В данном попятном движении я усматриваю (для самого себя, прежде всего) параллели с “большой” и “уличной” политикой и, более того, – с господствующими умонастроениями и установками в обществе, которые сейчас модно называть дискурсами и фреймами. Если говорить об общественных умонастроениях, то дело оказывается не только в приверженности к модным теориям типа “социального конструктивизма” или антипатии по отношению к ним. Размежевание скорее проходит на более глубинном, ценностно-культурном уровне.
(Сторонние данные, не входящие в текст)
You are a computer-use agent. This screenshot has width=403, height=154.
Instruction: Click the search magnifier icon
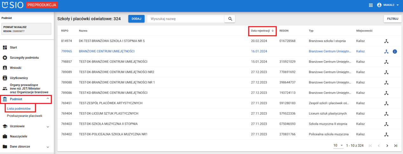coord(230,19)
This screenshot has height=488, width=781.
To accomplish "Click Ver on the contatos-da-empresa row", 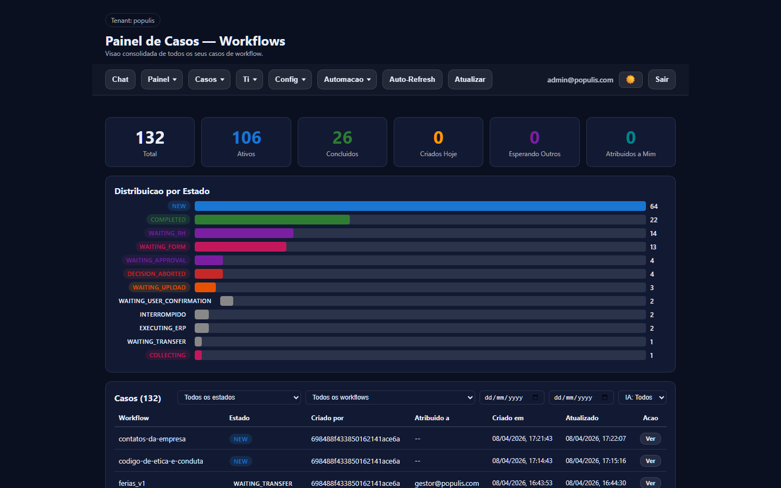I will click(x=650, y=439).
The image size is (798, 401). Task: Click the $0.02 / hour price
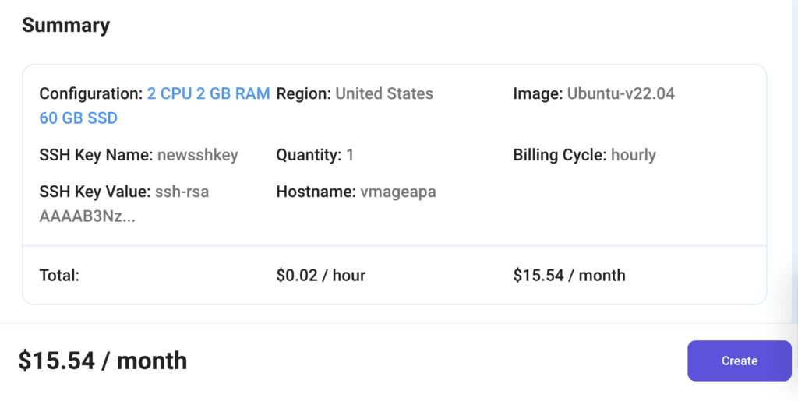pyautogui.click(x=320, y=275)
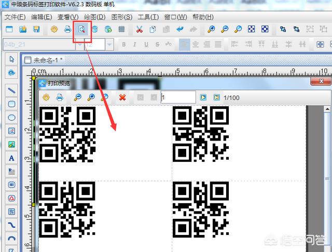Click the save disk icon
This screenshot has width=332, height=252.
pos(36,29)
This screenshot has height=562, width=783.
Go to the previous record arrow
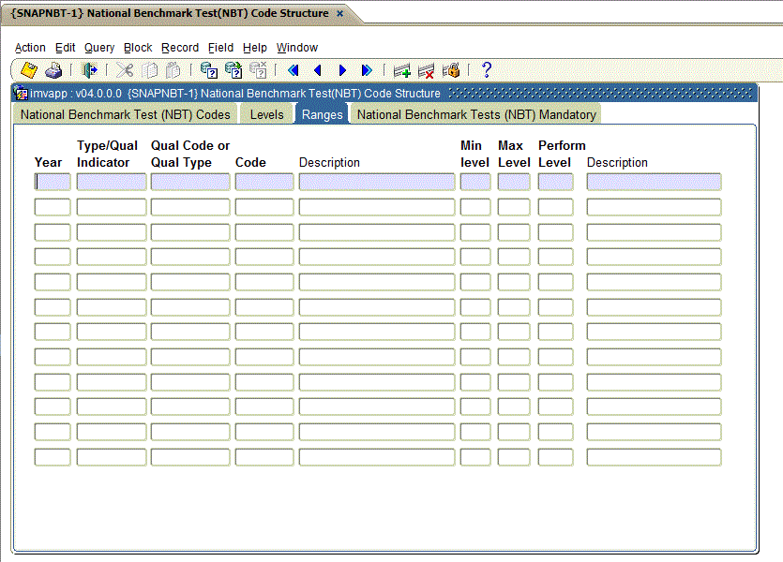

Это расхождение взглядов охарактеризовал Юрген Хабермас, различая приверженцев “либеральной” и “консервативной” ориентаций в трактовке того, что является нацией.[2] Он отмечает принципиальные различия между этнической (или этноцентристской) нацией, с одной стороны, и нацией граждан, в известном смысле космополитической, абстрагирующейся от своих этнокультурных корней, с другой. Обе позиции присущи как Западу, так, наверное, и любой другой “цивилизации”, подошедшей в своем развитии к принятию идеологии либерализма. Хабермас показывает, что оба эти толкования, доминирование одного по отношению к другому имеют историческую подоплеку и связаны с историческим (надеюсь, неизбежным) процессом трансформации статуса жителя страны (или обывателя) в статус гражданина. Последнего, как известно, отличает наличие определенных конституционных прав, в первую очередь права выбирать свое правительство и критиковать его. Когда эти права становятся повседневной реальностью, а не пустыми словами, пусть и зафиксированными в Конституции, то меняется и самоощущение гражданина, его отношение к государству и понимание того, что его объединяет с другими гражданами в рамках данной нации. Оказывается, что объединяет уже не столько язык и традиции, сколько равенство всех граждан перед законом и ощущение, осознание этого равенства (надеюсь, это не звучит слишком назидательно).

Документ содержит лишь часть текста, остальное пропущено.